愛らしいぬいぐるみやポップなカラーの家具が所狭しと並んだ狭い店内。
パニエで広がったさくらんぼ柄のスカートで器用にすり抜け、受け取りのサインをする。

 宅配の人と入れ替わりですぐ姉が帰ってきた。色違いのさくらんぼ柄のスカートだった。

「あれれ、またお洋服被っちゃった」
「お帰りなさい、今日はブラウスの色は被らなかったね」

 私と姉は双子の姉妹。常連のお客さんも顔の区別がつかないぐらい私たちは良く似ている。
趣味や趣向も似ている。

 ただ、妹である私は小さい頃、体が弱くクラスに馴染めず学校を休みがちだったのと、学校の勉強が苦手で姉のように渡航して英語で現地の人たちと会話することが出来ない。

でも私たちの関係はとても良好。

両親が私たちの成人を見届けてすぐ事故で死んでしまったけれど、今は大好きな姉と一緒にお店を持てて、とても幸せ。

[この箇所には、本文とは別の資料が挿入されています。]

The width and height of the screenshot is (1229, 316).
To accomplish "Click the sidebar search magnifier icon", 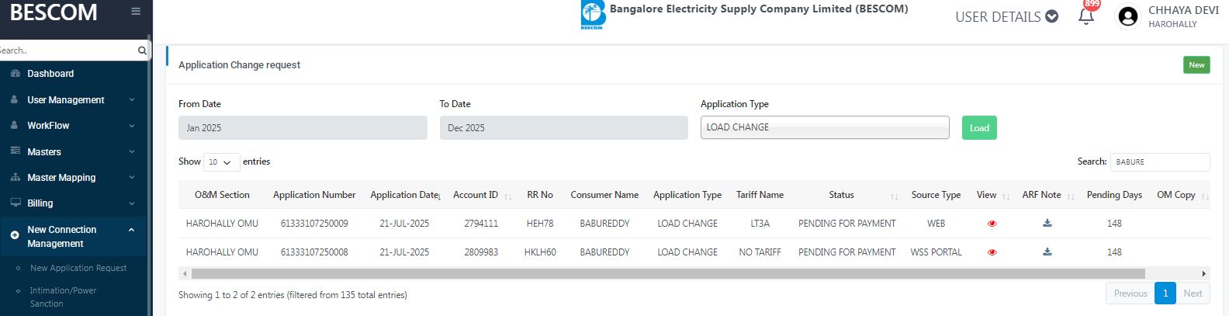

雑誌掲載のお話もたくさん来て、お店も今一番軌道に乗っている。

「早速、開けてあげましょう、ぬいぐるみさんたち、入らなくてギューギューに入れちゃったから」

少しずつ、抱えられるだけ箱から出して店の奥へと運ぶ。
「可愛い、この子も可愛い」
「見てみて、この子の瞳、ガラスで出来ているの。目があった時、運命感じちゃった」
深い緑色の目をしたテディベアの毛並みを撫でながら姉は微笑んでいた。

 すると私たちの側に小さな男の子が駆け寄ってきて私たちの方を交互に見た。
「これ、くま、これ、うさぎ、ねこ」

「そうだよー」
私は箱を覗き込む男の子の側に屈んで、色々なぬいぐるみを見せてあげた。

「みんな外国からお友達になってくれる人を探しにきてるの」
私がそう言うと男の子はポカンと口を開いていた。

「飛行機とか、船は好きかな?」
と、姉も一緒に私の隣に屈んで男の子に話しかけた。

「うん、ふね、おとうさんとのったことある!ひこうきはね、こんどおばあちゃんちにいくとき。だめってなったらくるま」

「いっぱい冒険したいよね、いっぱい冒険したらいっぱいお話し聞かせてね」
私がそう言うと男の子は「わかった」と言って母親の元へ力強く走って行った。

 ひとつずつ値札をつけて店内に海の向こうからやってきたアクセサリーたちを飾る。
運命の人に見つけてもらえるように。

おもちゃの手鏡は少女の成長を見守ってきた母のような存在。きれいに磨く。
また次の女の子を見守って欲しくて。

パステルカラーのダイアル式電話はもう使えないけど、外国でも天国でもどこへでも繋がる気がする。

「もしもし、ハローハロー、お父さん、お母さん、こんにちは!」
私は電話するそぶりをして、ひとりでくすくす笑った。

店内ディスプレイで大忙しの姉には気付かれなかった。

「いらっしゃいませー!」

私たちの物語ははじまったばかり。